The IRC, which has been providing humanitarian assistance to Indochinese
refugees fleeing to Thailand since 1976, has also provided humanitarian
assistance to Burmese refugees by giving emergency relief, medical and
educational assistance and helped run self-help programmes along the
Thai-Burmese border.

_____________________________________
BUSINESS / TRADE

November 8, Thai Press Reports
Asia Thailand reviews trade talks with BIMSTEC

Thailand will review trade negotiations with the Bay of Bengal Initiative
for Multi-Sectoral Technical and Economic Cooperation (Bimstec) if the
talks this week become bogged down, Chana Kanaratanadilok, deputy
director-general of the Trade Negotiations Department, said on Friday, The
Nation reports.
Bimstec members are meeting in Burma to expedite free-trade talks. The key
agenda is to push tariffs of trade in goods down to zero and promote
investment growth among members.

However, if members, particularly India, show a lack of interest in
pushing for a free-trade area under Bimstec, Thailand will need to ask for
the government's mandate to proceed with the talks.

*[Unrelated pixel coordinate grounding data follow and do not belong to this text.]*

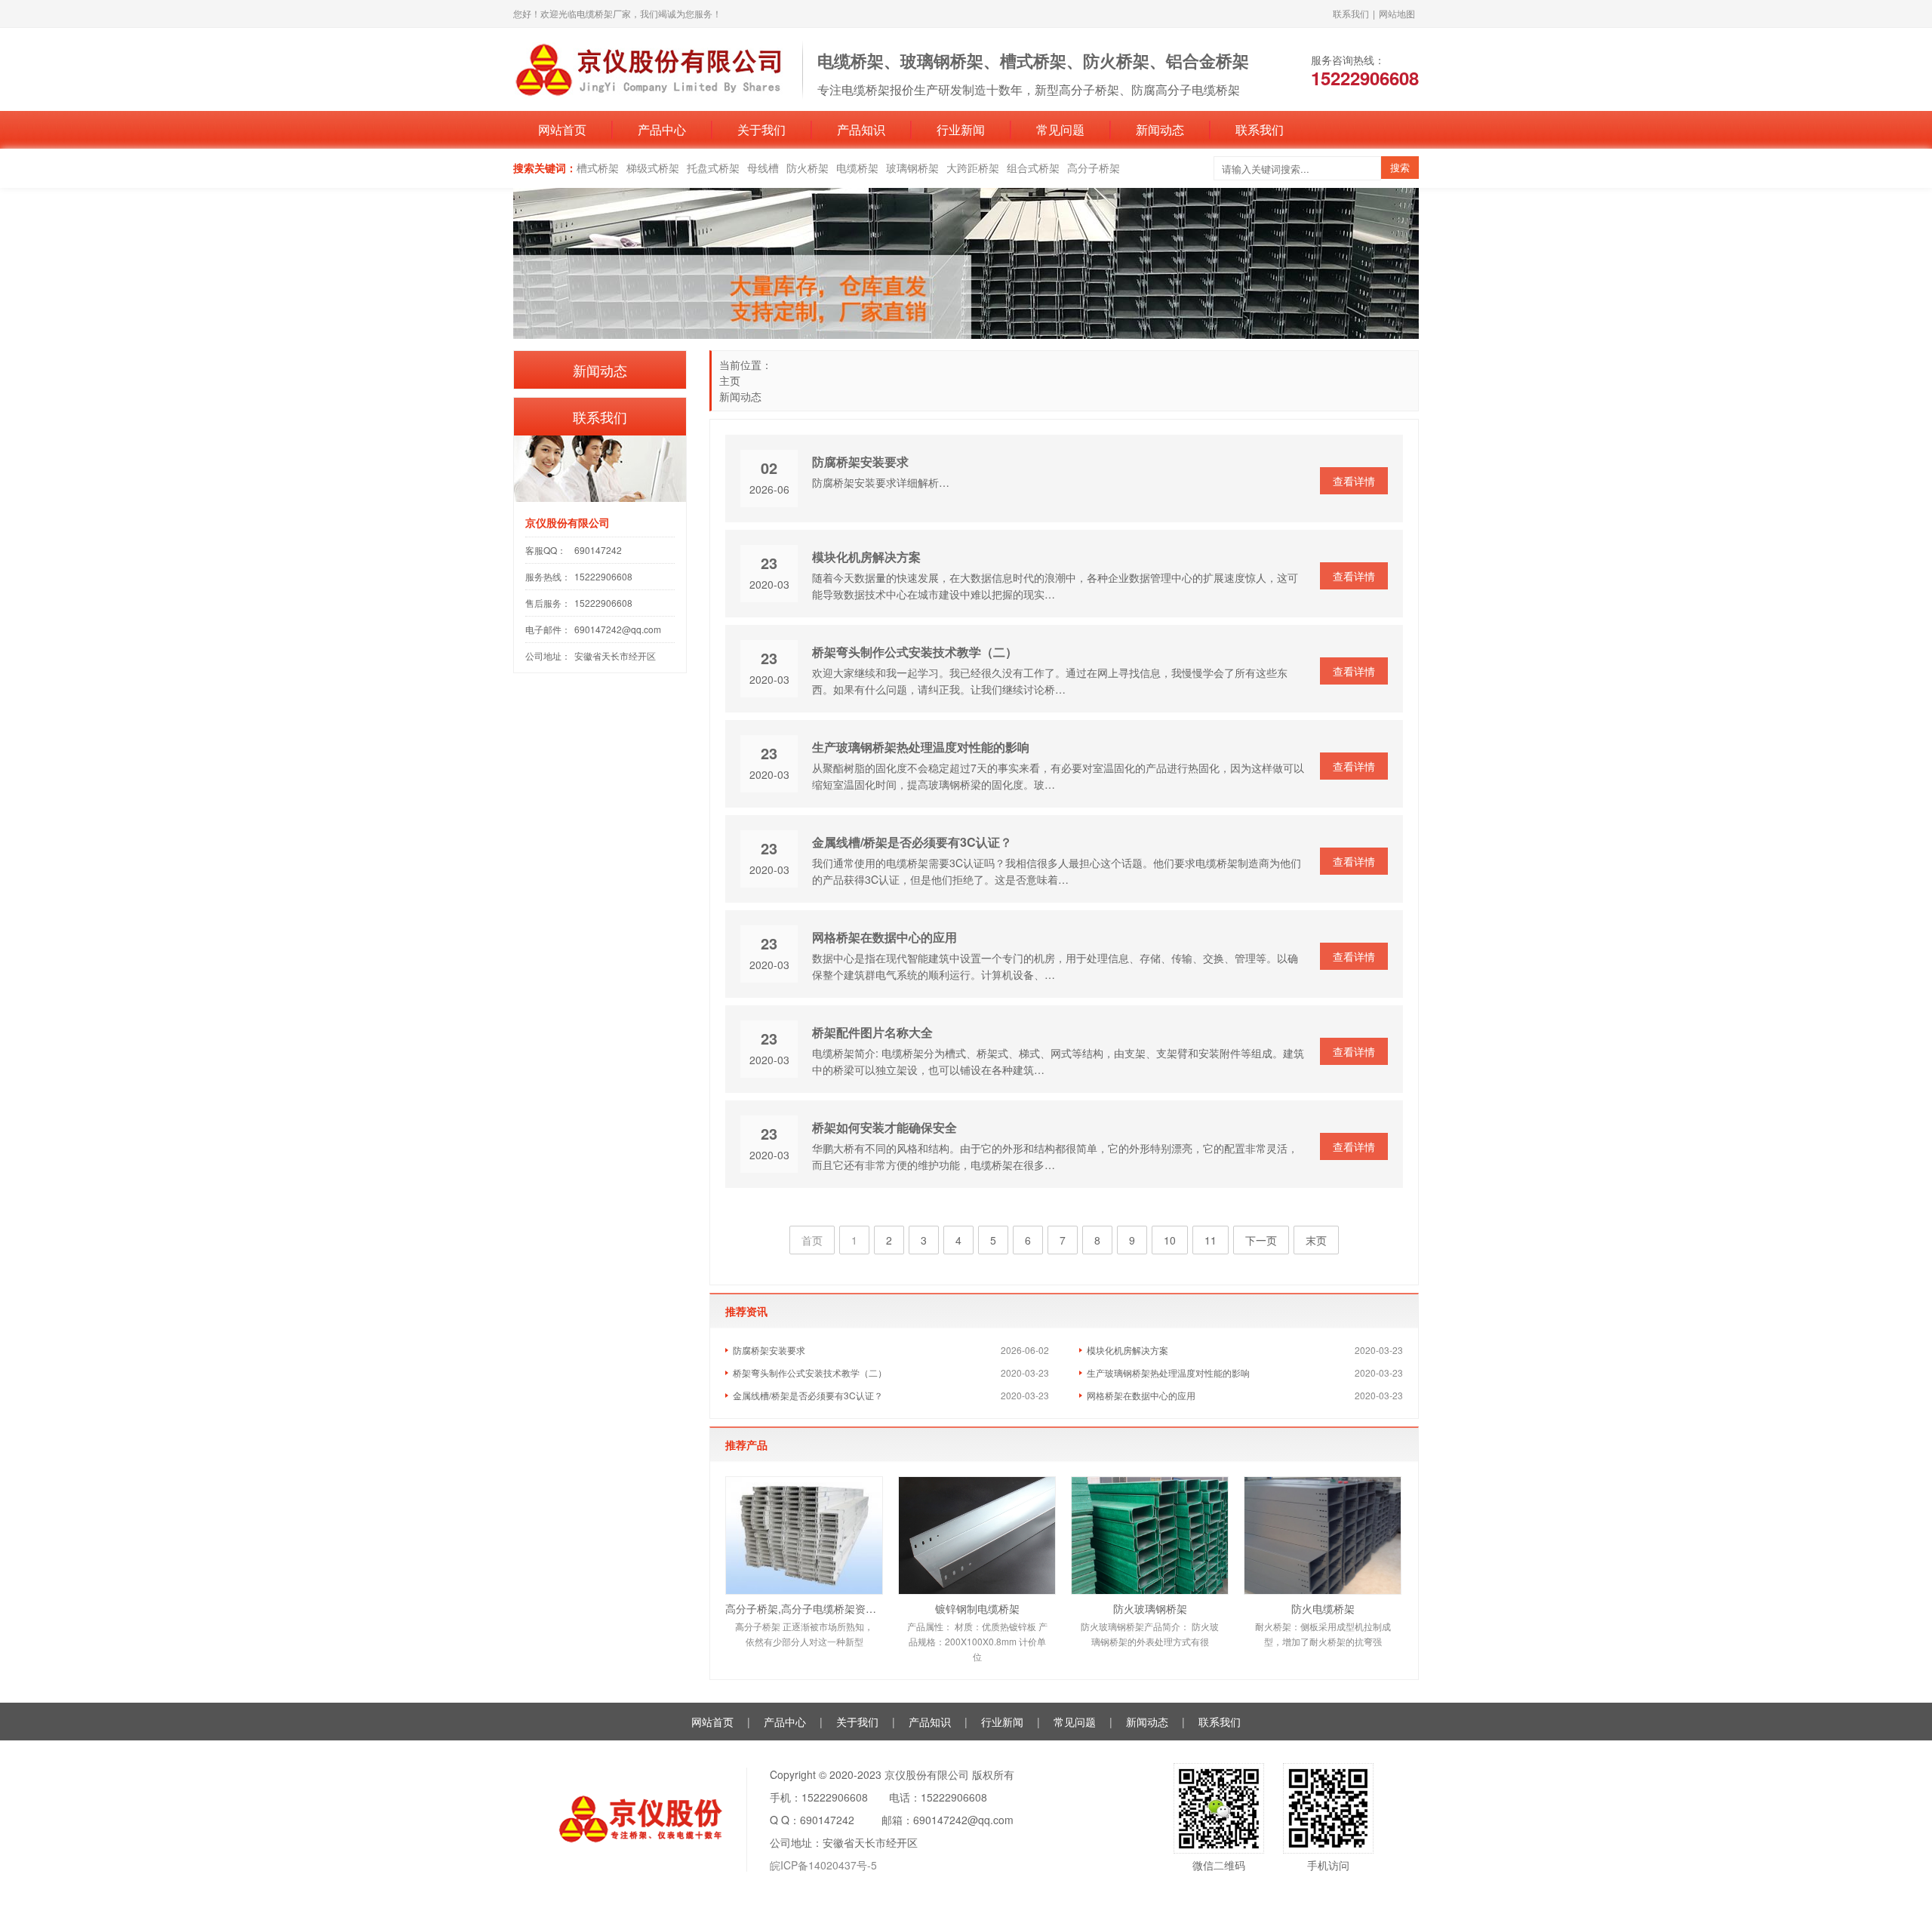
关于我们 (761, 129)
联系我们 (1351, 13)
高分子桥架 (1093, 167)
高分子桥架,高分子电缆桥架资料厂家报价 (804, 1608)
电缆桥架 (857, 167)
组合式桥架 (1033, 167)
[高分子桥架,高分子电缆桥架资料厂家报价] (804, 1535)
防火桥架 (807, 167)
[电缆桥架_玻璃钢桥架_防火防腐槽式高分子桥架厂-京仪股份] (650, 67)
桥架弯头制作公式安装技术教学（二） (914, 651)
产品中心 (662, 129)
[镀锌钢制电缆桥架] (977, 1535)
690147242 (598, 549)
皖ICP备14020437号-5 (823, 1864)
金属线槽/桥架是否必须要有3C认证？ (912, 842)
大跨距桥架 (972, 167)
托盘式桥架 (713, 167)
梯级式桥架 (652, 167)
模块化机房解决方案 (866, 556)
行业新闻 (961, 129)
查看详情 (1354, 480)
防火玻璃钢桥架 (1150, 1608)
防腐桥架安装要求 (860, 461)
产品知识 (861, 129)
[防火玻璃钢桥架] (1150, 1535)
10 (1170, 1240)
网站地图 (1397, 13)
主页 (729, 380)
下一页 (1261, 1240)
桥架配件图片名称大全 (872, 1032)
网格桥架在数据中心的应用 (884, 937)
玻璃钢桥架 (912, 167)
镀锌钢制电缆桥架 (977, 1608)
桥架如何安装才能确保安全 (884, 1127)
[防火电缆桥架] (1322, 1535)
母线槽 (763, 167)
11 (1210, 1240)
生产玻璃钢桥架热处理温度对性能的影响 (920, 746)
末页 (1316, 1240)
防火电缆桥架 (1323, 1608)
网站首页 (562, 129)
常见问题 (1060, 129)
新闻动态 (1160, 129)
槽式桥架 (598, 167)
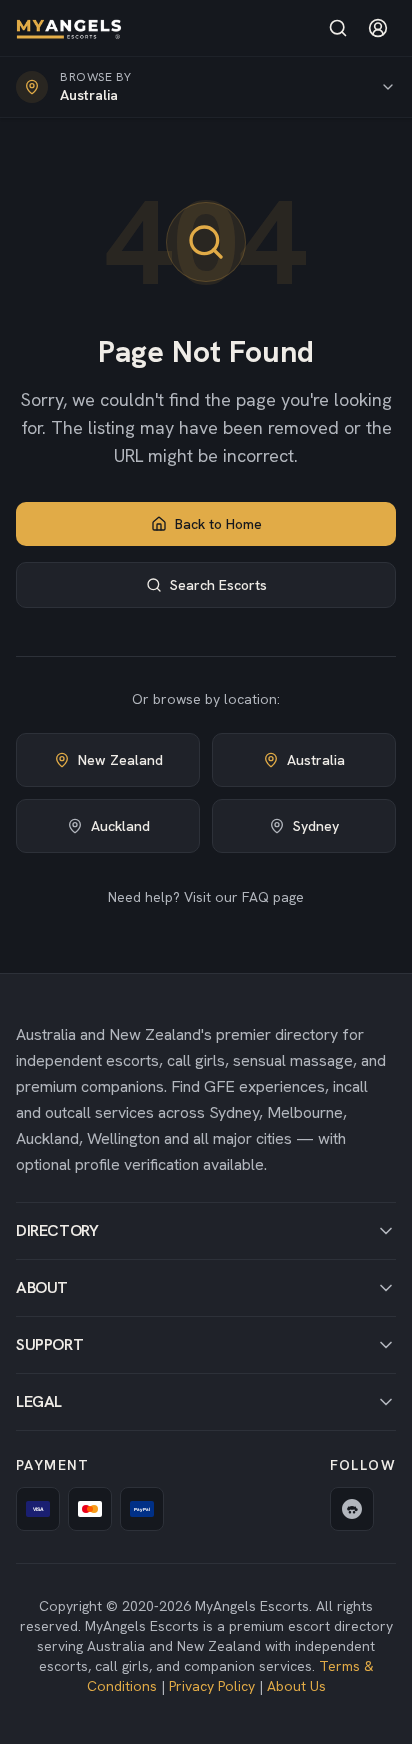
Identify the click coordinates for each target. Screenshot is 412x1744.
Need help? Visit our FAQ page (206, 897)
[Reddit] (352, 1509)
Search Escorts (218, 585)
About (42, 1287)
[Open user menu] (378, 28)
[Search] (338, 28)
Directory (57, 1230)
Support (49, 1344)
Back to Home (218, 524)
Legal (39, 1401)
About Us (296, 1686)
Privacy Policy (212, 1686)
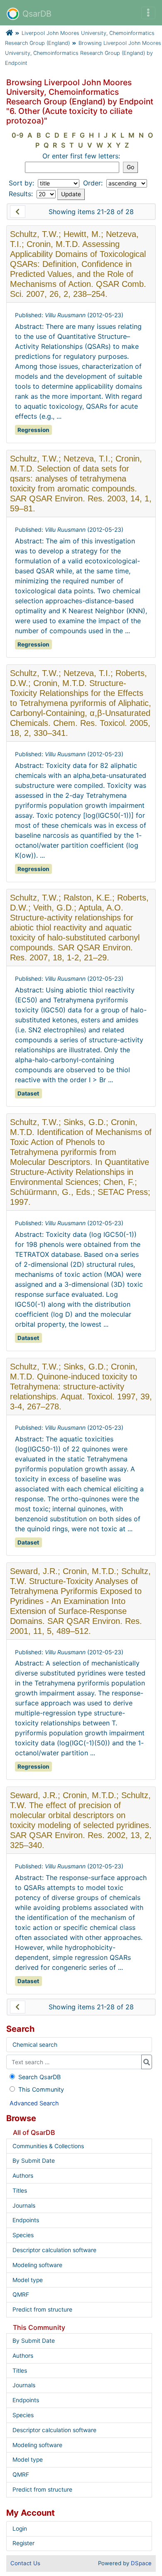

"The department will need to ask for Commerce Minister Krirkkrai Jirapaet
and the Cabinet's decision if the discussion makes no progress," Chana
said.

The Bimstec talks have been stuck on the issues of rules of origin and
sensitive lists. India has proposed too many conditions on the
rules-of-origin issue. As a result, other members have followed India's
footsteps.

India, the leading country in Bimstec, also included a large number of
products on its sensitive lists.

"This practice has made opening free trade in goods difficult to achieve,"
Chana said.

Chana said the free-trade talks' objective is to bring down or eliminate
tariffs and obstacles on trade.

However, the continuous conditions of others members will make for a
failure to reach agreement.

Bimstec was formed by Bangladesh, India, Burma, Sri Lanka and Thailand in
1997 to enhance economic cooperation and boost trade between South and
Southeast Asia. In 2003, Bhutan and Nepal also joined the group. After
that, the group agreed to integrate free trade and investment promotion.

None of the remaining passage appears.